Salah satu kasus penggunaan obat tidak rasional yang kami dapatkan yaitu terdapat dua
orang pasien yang menggunakan insulin Lantus dan satu orang pasien menggunakan insulin
Apidra. Terapi insulin pada pasien DM tipe 2, meskipun jarang, tetap dapat digunakan untuk
pasien dengan risiko gagal terapi oral, kendali kadar glukosa darah yang buruk, riwayat
pankreatektomi atau disfungsi pankreas, riwayat fluktuasi kadar glukosa darah yang lebar,
riwayat ketoasidosis, riwayat penggunaan insulin > 5 tahun, dan penyandang DM > 10 tahun

Dilihat dari data pasien kasus dapat dikatakan tidak rasional karena tidak tepat indikasi

Kasus ini terdapat dua orang pasien yang menggunakan insulin. Insulin
yang digunakan oleh pasien pertama ialah insulin golongan long acting yaitu Lantus dengan
durasi kerja panjang dan insulin golongan rapid acting yaitu Apidra dengan onset kerja yang
cepat. Alasan pasien mendapatkan dua jenis insulin dan obat antidiabetika ialah karena kadar
HbA1C pasien yang bernilai 10. Insulin long acting umumnya digunakan untuk menjaga agar
kadar gula darah tetap terkontrol dalam jangka waktu yang panjang bersamaan dengan
pemakaian obat antidiabetika oral yang dikonsumsi yaitu Actos yang dapat meningkatkan
sensitivitas dari insulin itu sendiri.

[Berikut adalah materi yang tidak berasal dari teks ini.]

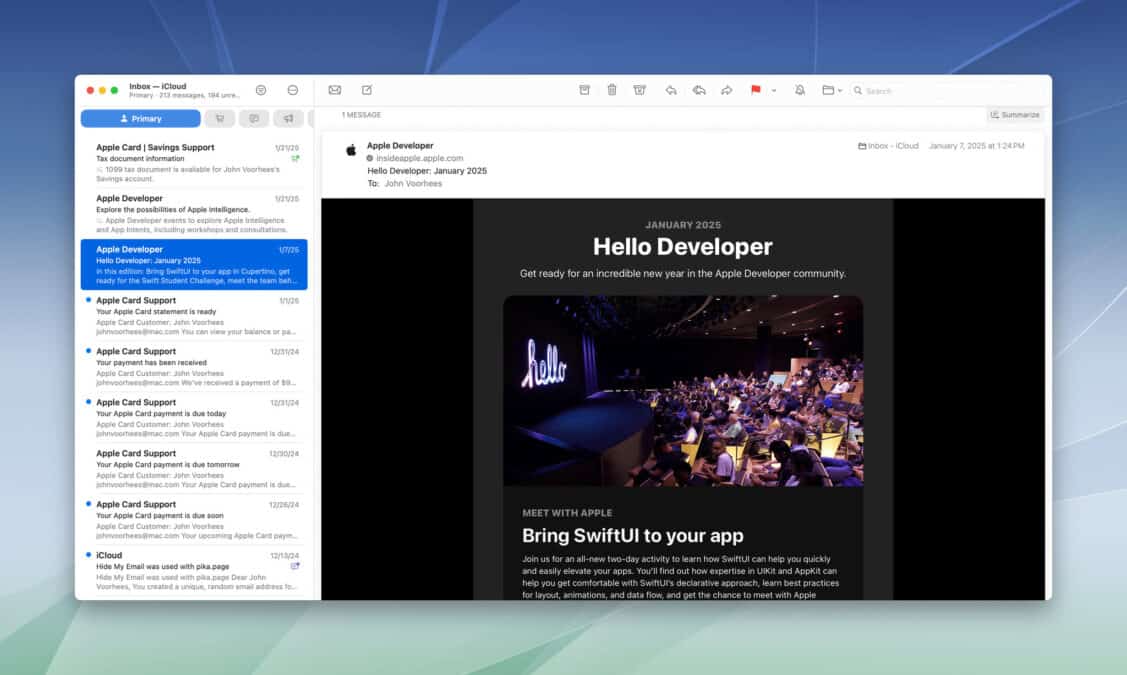Toggle the message filter icon
The height and width of the screenshot is (675, 1127).
click(261, 90)
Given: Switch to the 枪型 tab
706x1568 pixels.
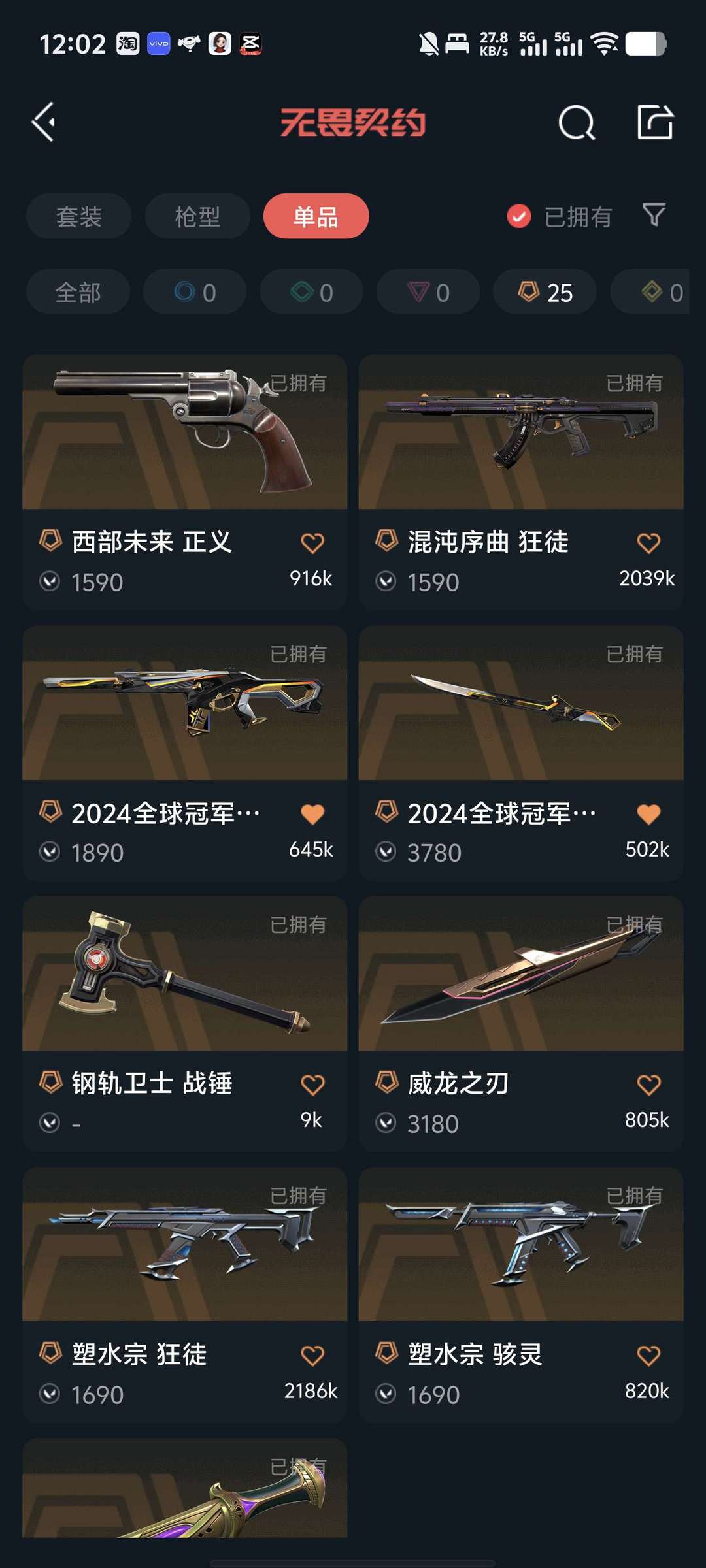Looking at the screenshot, I should click(x=197, y=216).
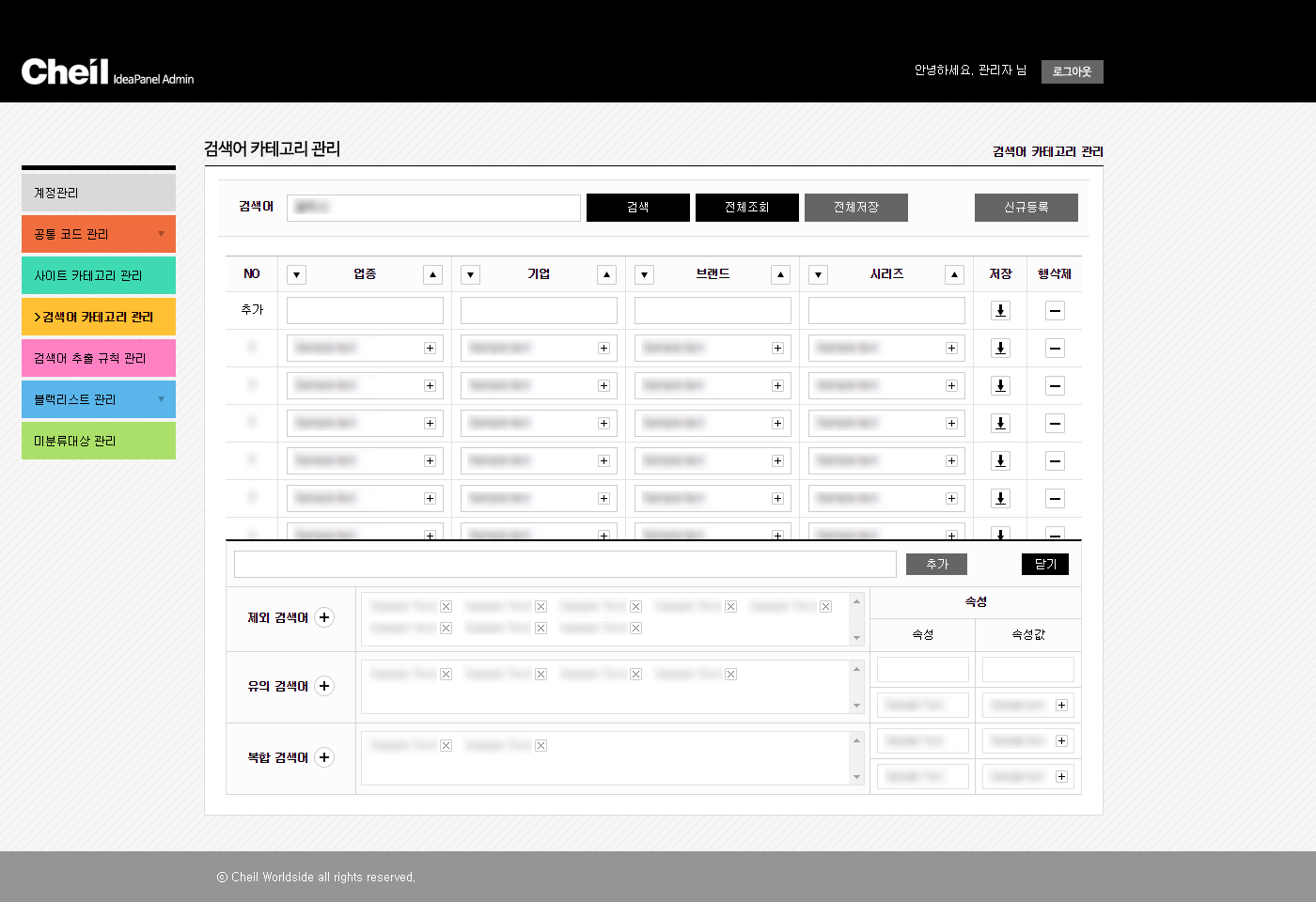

Insulin rapid acting digunakan untuk memberikan efek
penurunan kadar gula darah yang cepat pada pasien setelah disuntikkan ke dalam tubuh pasien
sesuai dengan dosis anjuran dokter.

Cara mengatasi dari ketidakrasionalan obat karena tidak tepat indikasi yaitu penderita
memperoleh polimorfisme untuk kondisi yang indikasinya cukup mendapatkan terapi obat
tunggal, penderita memperoleh terapi obat untuk mengatasi efek obat yang tidak dikehendaki
yang disebabkan oleh obat lain yang seharusnya dapat digantikan dengan obat yang lebih sedikit
efek sampingnya, dan melihat kondisi medis penderita dapat ditangani dengan terapi non obat.
BAB III

PENUTUP

A. Kesimpulan

Kasus dengan ketidakrasionalan penggunaan obat insulin yang tidak tepat indikasi diatasi
dengan cara penderita memperoleh polimorfisme untuk kondisi yang indikasinya cukup
mendapatkan terapi obat tunggal, penderita memperoleh terapi obat untuk mengatasi efek obat
yang tidak dikehendaki yang disebabkan oleh obat lain yang seharusnya dapat digantikan dengan
obat yang lebih sedikit efek sampingnya, dan melihat kondisi medis penderita dapat ditangani
dengan terapi non obat.

B. Saran

Perlu adanya pemberian edukasi bagi pasien maupun tenaga kesehatan dalam memberi
terapi insulin yang rasional.
DAFTAR PUSTAKA

Robiyanto , Nur A. & Eka K. U., Pola Peresepan Dan Rasionalitas Pengobatan Pasien
Diabetes Melitus Tipe 2 Di Rsud Sultan Syarif Mohamad Alkadrie Pontianak, Pontianak :
Social Clinical Pharmacy Indonesia Journal.
Meidikayanti1 Wulan & Chatarina Umbul Wahyuni, 2017, Hubungan Dukungan Keluarga
Dengan Kualitas Hidup Diabetes Melitus Tipe 2 Di Puskesmas Pademawu, Surabaya :
Jurnal Berkala Epidemiologi.
Fatimah Restyana Noor, 2015, Diabetes Melitus Tipe 2, Lampung: J Majority.